18 de dez de 2015

o que eu queria dizer é que

se alguém me perguntasse o que eu vejo de errado no mundo eu diria que na verdade não acho de fato errado mas que isso é uma coisa que me incomoda muito e cansa mais ainda isso de as pessoas não questionarem nada nada nada só fazem aceitam continuam com a mesma feição de cansaço a fazer exatamente as mesmas coisas que todos fazem porque os anteriores todos de alguma maneira os fizeram nos fizeram acreditar que é assim que é. isso de trabalhar com o que se gosta é uma coisa nova e falha até porque o real significado de trabalhar é o acúmulo de qualquer coisa o que você chame de riqueza e que acha que te faz feliz, mas eu acho que se as pessoas apenas fizessem o que lhes dá prazer vontade amor amor amor saúde vital seria melhor, fácil, calmo, sereno, acumular desafios internos de ultrapassagem de barreiras próprias ao invés dessa vida executiva de merda presa em todos os lugares.
por que você faz o que faz? por que você gosta do que gosta? por que você compra o que compra? comprar te faz feliz? tua felicidade se resume a um objeto? mas quem precisa de objetos?
esses dias me perguntaram o que eu precisava: eu não preciso de nada. preciso de comida e de alguns livros. de resto, não preciso de nada. não precisamos. roupa, sapato, bolsa, não se precisa de nada disso. então todo o dinheiro que ganhamos serve pra darmos dinheiro pra quem já tem muito dinheiro só porque fomos convencidos que precisamos ter ter ter pra encontrar a felicidade.
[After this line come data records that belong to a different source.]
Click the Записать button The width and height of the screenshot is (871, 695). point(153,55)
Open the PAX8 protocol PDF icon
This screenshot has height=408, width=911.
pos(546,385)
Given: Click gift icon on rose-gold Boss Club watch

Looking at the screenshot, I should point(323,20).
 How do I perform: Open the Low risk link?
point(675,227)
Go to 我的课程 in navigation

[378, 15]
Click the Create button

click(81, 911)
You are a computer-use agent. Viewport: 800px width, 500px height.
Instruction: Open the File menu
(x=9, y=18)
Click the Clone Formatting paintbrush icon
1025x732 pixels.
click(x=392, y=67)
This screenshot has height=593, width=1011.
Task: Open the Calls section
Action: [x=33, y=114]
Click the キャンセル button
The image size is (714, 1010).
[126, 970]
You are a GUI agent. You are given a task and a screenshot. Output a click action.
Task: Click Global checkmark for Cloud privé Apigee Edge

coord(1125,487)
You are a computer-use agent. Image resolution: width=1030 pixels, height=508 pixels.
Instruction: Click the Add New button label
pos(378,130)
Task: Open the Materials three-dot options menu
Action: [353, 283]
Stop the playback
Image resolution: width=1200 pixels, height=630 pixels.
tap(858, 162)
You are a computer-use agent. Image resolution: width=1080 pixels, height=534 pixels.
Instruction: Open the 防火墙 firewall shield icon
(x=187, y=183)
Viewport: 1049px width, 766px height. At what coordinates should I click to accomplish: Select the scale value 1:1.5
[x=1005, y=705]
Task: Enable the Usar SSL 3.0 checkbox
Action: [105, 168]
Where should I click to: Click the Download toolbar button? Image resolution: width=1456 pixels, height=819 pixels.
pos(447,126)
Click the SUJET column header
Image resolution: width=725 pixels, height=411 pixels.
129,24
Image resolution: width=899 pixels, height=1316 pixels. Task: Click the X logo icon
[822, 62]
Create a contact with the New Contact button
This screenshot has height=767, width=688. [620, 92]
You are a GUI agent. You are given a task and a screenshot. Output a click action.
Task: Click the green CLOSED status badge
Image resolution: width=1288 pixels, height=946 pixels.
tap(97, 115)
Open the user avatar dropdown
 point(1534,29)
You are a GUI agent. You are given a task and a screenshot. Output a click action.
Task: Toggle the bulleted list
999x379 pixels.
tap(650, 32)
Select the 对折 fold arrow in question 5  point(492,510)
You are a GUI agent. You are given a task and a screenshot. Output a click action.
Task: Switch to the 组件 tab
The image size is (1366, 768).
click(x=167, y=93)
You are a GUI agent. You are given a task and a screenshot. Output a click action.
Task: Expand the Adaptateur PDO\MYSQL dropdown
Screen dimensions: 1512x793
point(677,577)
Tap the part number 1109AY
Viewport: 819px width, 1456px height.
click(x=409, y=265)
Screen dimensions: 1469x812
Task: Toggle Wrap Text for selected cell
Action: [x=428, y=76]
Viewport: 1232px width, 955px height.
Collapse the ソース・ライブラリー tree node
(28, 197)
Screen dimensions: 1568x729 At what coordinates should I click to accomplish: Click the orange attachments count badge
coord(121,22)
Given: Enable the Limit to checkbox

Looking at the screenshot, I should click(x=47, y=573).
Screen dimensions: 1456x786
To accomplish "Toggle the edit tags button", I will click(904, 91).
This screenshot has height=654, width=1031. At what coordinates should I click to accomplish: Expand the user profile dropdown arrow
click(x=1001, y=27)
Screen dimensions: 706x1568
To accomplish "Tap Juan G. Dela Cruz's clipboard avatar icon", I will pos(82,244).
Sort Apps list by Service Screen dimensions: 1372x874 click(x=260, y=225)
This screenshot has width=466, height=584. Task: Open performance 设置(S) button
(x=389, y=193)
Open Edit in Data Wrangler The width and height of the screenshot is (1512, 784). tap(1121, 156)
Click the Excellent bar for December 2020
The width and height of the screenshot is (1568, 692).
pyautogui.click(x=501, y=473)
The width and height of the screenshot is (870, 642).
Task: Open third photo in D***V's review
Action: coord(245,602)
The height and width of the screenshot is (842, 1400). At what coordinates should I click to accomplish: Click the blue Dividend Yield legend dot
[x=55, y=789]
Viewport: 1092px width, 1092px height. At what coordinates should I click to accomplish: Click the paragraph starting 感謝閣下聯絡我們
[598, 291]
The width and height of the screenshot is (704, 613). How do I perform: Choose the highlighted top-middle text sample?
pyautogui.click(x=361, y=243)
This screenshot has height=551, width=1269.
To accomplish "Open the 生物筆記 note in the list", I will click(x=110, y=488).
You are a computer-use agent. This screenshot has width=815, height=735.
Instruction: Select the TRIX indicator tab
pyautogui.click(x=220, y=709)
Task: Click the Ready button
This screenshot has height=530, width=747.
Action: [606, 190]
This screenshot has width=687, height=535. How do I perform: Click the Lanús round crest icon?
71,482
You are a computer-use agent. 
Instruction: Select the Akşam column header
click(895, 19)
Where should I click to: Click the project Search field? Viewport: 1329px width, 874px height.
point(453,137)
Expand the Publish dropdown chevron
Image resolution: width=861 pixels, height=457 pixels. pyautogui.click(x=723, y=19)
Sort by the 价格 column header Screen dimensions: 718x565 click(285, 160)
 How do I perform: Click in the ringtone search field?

mas ainda assim é extremamente difícil pensar nisso: lidar com isso: refletir isso: digerir isso:
como que de uma hora pra outra de repente consigo eliminar o fato absorvido pelo meu inconsciente de que comprar e ter e acumular me deixa feliz?

14 de dez de 2015

fui comprar pão e lembrei que

a pequena morte que é o sono
configura teoricamente na novidade que cada despertar carrega.
página em branco a ser preenchida - ou absolutamente não.
o problema, empecilho, pedra no caminho & na mente
é justamente a memória. 
de quem se foi, quis, teve, sentiu. 
do que se foi, quis, teve, sentiu. 
e lembrar ontem implica em perder hoje.
a sinceridade, exatidão, vontade.
tudo pela metade pela experiência que grita
a cada abrir de olhos:

será?

19 de nov de 2015

hoje

acho que foi no dia em que acordei sem sentir. da ausência, a razão: todo o questionamento que já tive de mundo me veio do limbo emocional-estrutural em que acordei imersa. a saber: tempos líquidos amor líquido sociedade líquida em que não se têm a decência de questionar a liquidez de nada. infelicidade: mas o mundo não é do tamanho que seu limite impõe. mundo mundo vasto mundo, ele já não disse isso há muito tempo? 
os grande escritores e pintores e desenhistas e escultores e pensadores já passaram por isso. mas não passamos mais. co mo di da de. assim, pausada. do mesmo jeito lento que se levanta para enfrentar toda uma rotina inquestionável de felicidade provisória e pontual. 
cansaço. ainda, permaneço: estática.

é o horror ou a covardia que paralisa?